„Glutenfrei“ – verzichten, weils hipp ist

von | Aug. 22, 2025 | Aufmacher | 1 Kommentar

Gluten ist ein Gemisch von Proteinen, das in Getreidesorten wie Weizen, Roggen, Gerste und Dinkel vorkommt. Das „Klebereiweiß“ ist verantwortlich dafür, dass Teige eine elastische Konsistenz aufweisen und beim Backen ihre Form behalten. Also ein segensreicher Stoff, ohne den die Bäckerei mit ihrer Vielfalt an Brot- und Gebäckspezialitäten nicht denkbar wäre. Doch immer mehr Menschen meinen, der Verzicht auf alles was Gluten enthält, mache sie fitter, schlanker und schöner. Etwa fünf Prozent der Bevölkerung leben schon glutenfrei, Tendenz steigend. Es gibt auch immer mehr Menschen, die ausschließlich Weizenprodukte ablehnen, was den Siegeszug des Urgetreides Dinkel erklärt, das eng mit dem Weizen verwandt ist. Viele Lebensmittelhersteller werben mit dem Label „Glutenfrei“, offenbar ein gutes Geschäft. Dabei tragen auch Produkte dsa Siegel, die von Natur aus kein Gluten enthalten, etwa aus Mais hergestellte Cornflakes.

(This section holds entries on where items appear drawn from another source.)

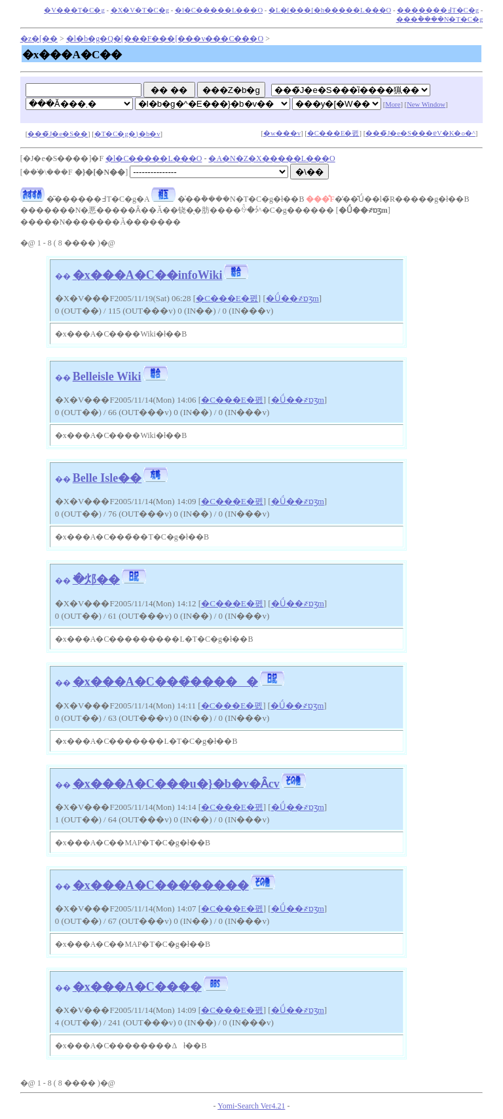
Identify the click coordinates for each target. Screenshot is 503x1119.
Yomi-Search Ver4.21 (251, 1105)
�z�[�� (39, 38)
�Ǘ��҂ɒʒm (292, 298)
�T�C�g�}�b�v (127, 134)
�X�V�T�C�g (140, 10)
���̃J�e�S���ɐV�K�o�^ (420, 133)
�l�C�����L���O (219, 10)
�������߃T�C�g (438, 10)
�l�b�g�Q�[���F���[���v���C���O (164, 38)
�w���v (282, 133)
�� (63, 276)
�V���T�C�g (74, 10)
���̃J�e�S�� (58, 134)
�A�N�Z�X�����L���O (271, 158)
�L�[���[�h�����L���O (330, 10)
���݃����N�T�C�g (439, 19)
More (392, 104)
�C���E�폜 (333, 133)
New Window (426, 104)
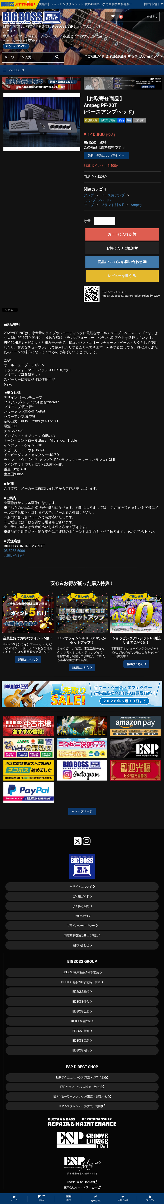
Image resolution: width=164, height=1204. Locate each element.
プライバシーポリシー (81, 925)
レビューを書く (122, 276)
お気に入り (136, 56)
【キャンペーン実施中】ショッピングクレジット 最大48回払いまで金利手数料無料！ (91, 4)
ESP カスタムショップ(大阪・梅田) (82, 1106)
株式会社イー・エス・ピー (82, 1187)
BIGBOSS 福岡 (80, 1050)
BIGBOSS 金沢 (80, 1011)
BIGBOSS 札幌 (80, 991)
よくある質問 (80, 906)
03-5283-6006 (14, 551)
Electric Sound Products (82, 1182)
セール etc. (96, 1198)
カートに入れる (122, 234)
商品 (41, 1198)
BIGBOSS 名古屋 (81, 1021)
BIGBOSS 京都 (80, 1031)
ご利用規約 (81, 916)
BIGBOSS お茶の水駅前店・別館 (80, 982)
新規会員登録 (115, 56)
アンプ (89, 195)
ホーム (14, 1198)
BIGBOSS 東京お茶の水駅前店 (81, 972)
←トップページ (82, 811)
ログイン (154, 56)
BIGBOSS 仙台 (80, 1001)
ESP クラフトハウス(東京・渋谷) (82, 1087)
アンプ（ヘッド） (99, 200)
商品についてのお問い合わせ (122, 262)
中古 (68, 1198)
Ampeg (136, 205)
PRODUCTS (13, 70)
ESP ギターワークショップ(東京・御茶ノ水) (82, 1096)
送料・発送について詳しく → (106, 155)
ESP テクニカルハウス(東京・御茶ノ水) (82, 1077)
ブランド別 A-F (112, 205)
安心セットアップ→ (16, 46)
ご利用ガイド (94, 56)
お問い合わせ (14, 555)
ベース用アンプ (113, 195)
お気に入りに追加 (122, 248)
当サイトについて (81, 886)
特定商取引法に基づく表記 (80, 935)
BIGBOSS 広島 (80, 1040)
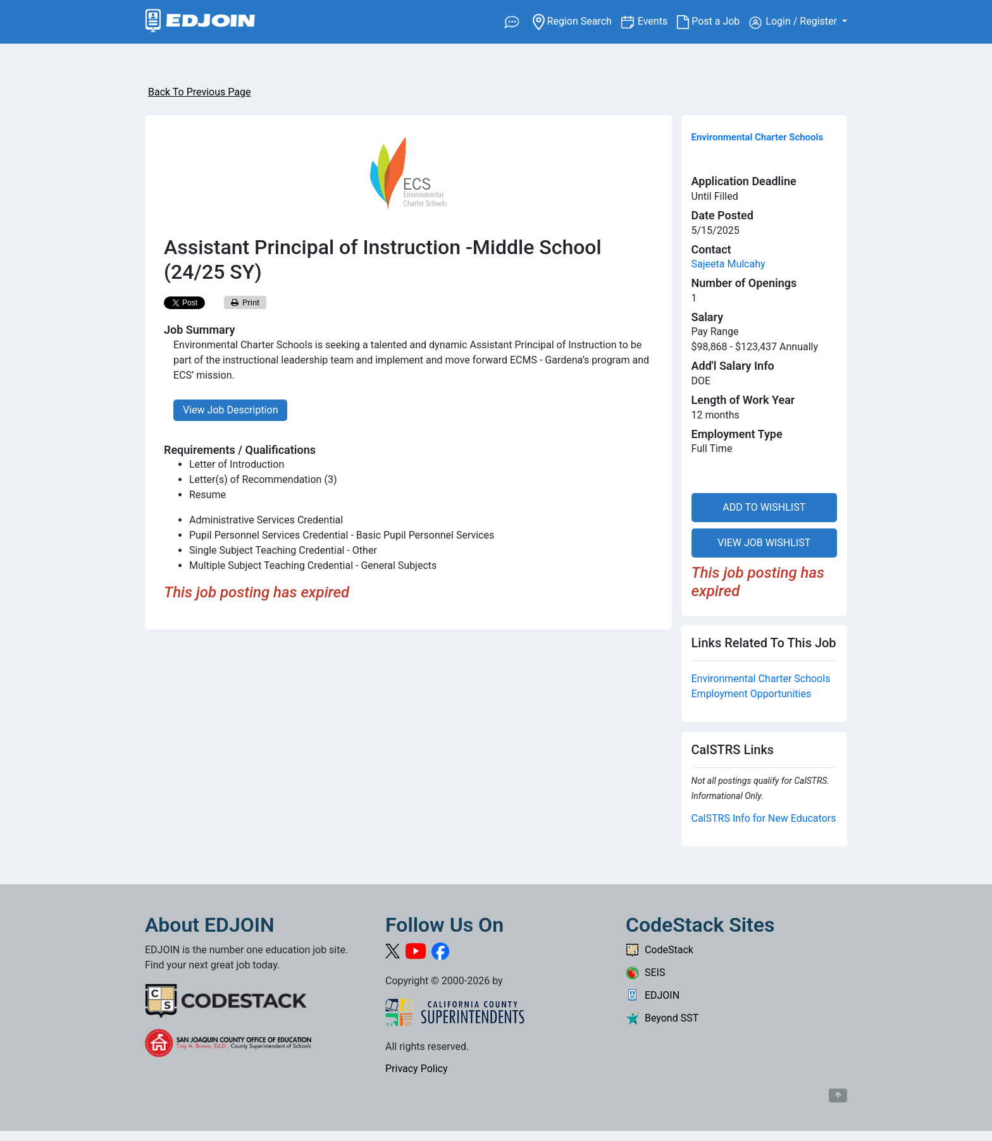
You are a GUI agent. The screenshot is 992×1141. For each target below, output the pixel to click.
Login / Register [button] (794, 22)
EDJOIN (652, 995)
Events (657, 20)
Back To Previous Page (199, 92)
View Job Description (230, 410)
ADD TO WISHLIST (763, 507)
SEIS (645, 973)
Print (245, 302)
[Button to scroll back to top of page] (838, 1095)
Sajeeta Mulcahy (728, 264)
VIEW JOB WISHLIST (763, 543)
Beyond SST (662, 1018)
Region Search (577, 20)
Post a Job (713, 21)
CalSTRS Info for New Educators (763, 818)
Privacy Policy (416, 1069)
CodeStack (659, 950)
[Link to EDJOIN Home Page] (200, 22)
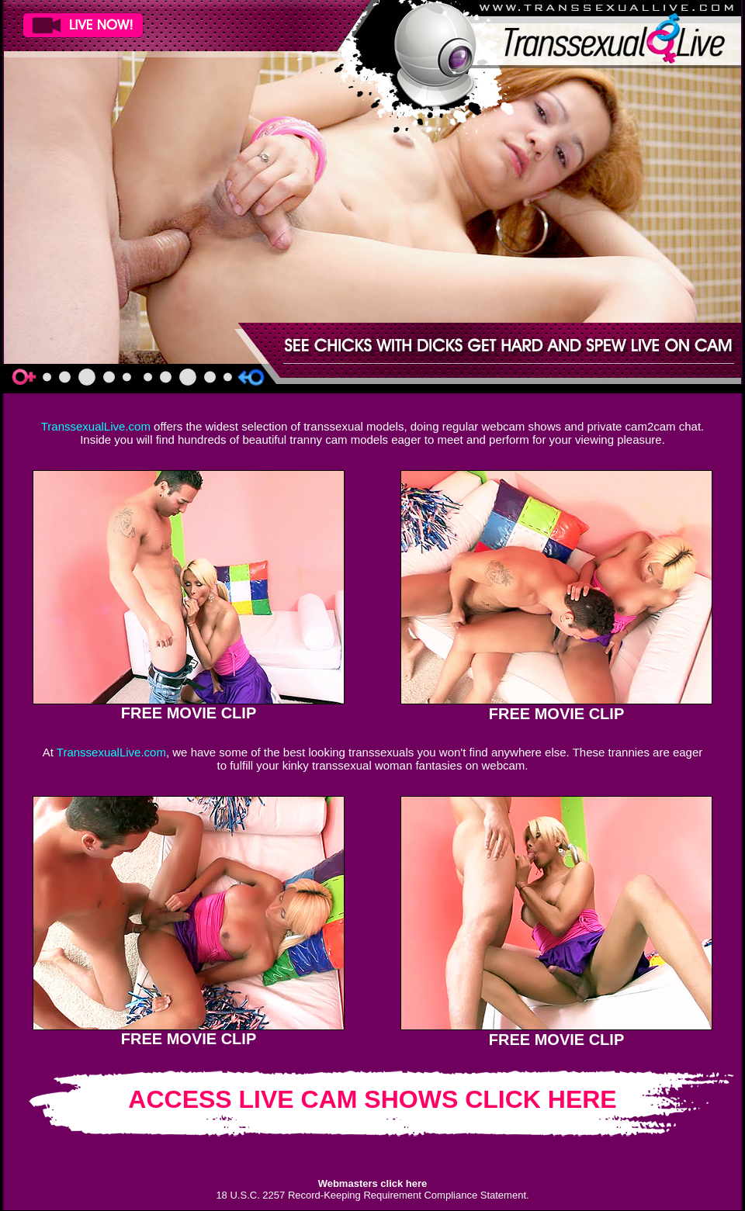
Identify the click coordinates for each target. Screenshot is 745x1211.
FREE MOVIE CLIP (188, 712)
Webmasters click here (373, 1183)
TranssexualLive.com (96, 426)
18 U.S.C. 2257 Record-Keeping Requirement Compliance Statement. (372, 1195)
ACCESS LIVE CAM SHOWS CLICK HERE (372, 1099)
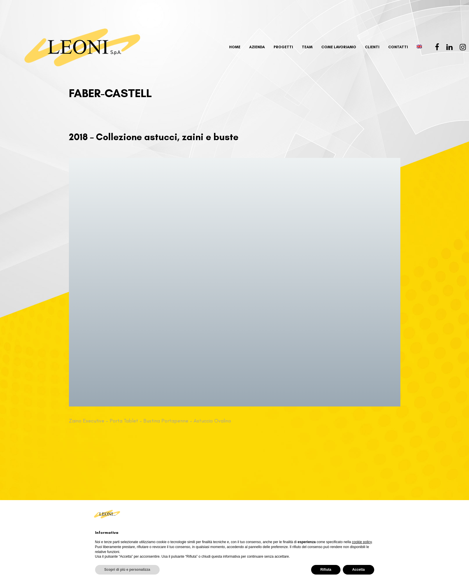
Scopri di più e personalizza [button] (127, 570)
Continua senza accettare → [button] (345, 514)
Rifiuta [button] (325, 570)
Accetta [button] (358, 570)
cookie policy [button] (362, 542)
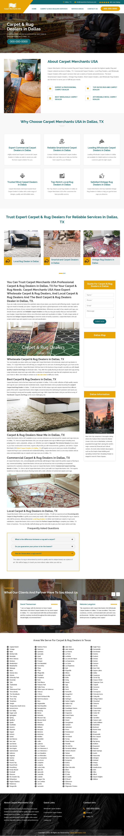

Medizinisch begründet ist die Enthaltsamkeit nur bei etwa einem Prozent der Bevölkerung – Menschen, die an einer diagnostizierten Zöliakie leiden, einer Autoimmunerkrankung, bei der die im Getreide enthaltenen Proteine eine Immunreaktion des Darms auslösen, die mit Entzündungen und Schädigungen der Dünndarmschleimhaut einhergehen. Betroffene müssen lebenslang strikt auf Gluten verzichten, dürfen also keine Getreideprodukte essen. Eine empfindliche Einschränkung individueller Essgewohnheiten, fällt doch vieles darunter, was zur alltäglichen, mitteleuropäischen Ernährung gehört, darunter Brot und Pasta. Es gibt auch eine Weizenallergie, die ist aber noch seltener als Zöliakie.

Freiwillige Verzichtsregime sind rational schwer zu erklären, es handelt sich wohl um ein Phänomen von Wohlstandsverwahrlosung, allerdings eines, das seinerseits weitreichende gesundheitliche Folgen haben kann. Dass Glutenvermeidung, wie oft in den Medien dargestellt, per se gesünder sei, halten Experten für Unsinn. Stattdessen scheint das Risiko für Herz- und Kreislauferkrankungen und Typ-2-Diabetes unter glutenfreier oder -reduzierter Kost sogar leicht erhöht zu sein. Denn Menschen, die sich glutenfrei ernähren, nehmen weniger Ballaststoff reiche Vollkornprodukte zu sich; außerdem enthalten hochverarbeitete, glutenfreie Produkte aus dem Supermarkt oft mehr ungesunde Fette, Zucker und Salz. Zudem ist Reis ein beliebtes Ersatzprodukt für Weizen und kann mit Schwermetallen wie Arsen belastet sein. Vom kulinarischen Standpunkt aus betrachtet, ist der Befund noch eindeutiger, zählt ein gutes Brot, ganz abgesehen von den Verführungen der Konditorei, zu den größten Genüssen des Alltags.

Foto: Pixabay

1 Kommentar

  1. Sogar meine 81jährige Mutter, die über 70 Jahre ausnahmslos alles gegessen und getrunken hat, und ihr 85jähriger Lebensgefährte sind völlig grundlos, aber dafür umso freudiger auf den Glutenfrei- und Laktosefrei-Zug aufgesprungen und behaupten, sie hätten gegen beides eine Allergie. Bevorzugt essen sie alles mit Dinkel und wissen gar nicht, dass der nicht glutenfrei ist… man nimmt auch nur mehr die ach so gesunde „Kunstbutter“ zu sich. Alter schützt auch bei ernährungstrends nicht vor Blödheit!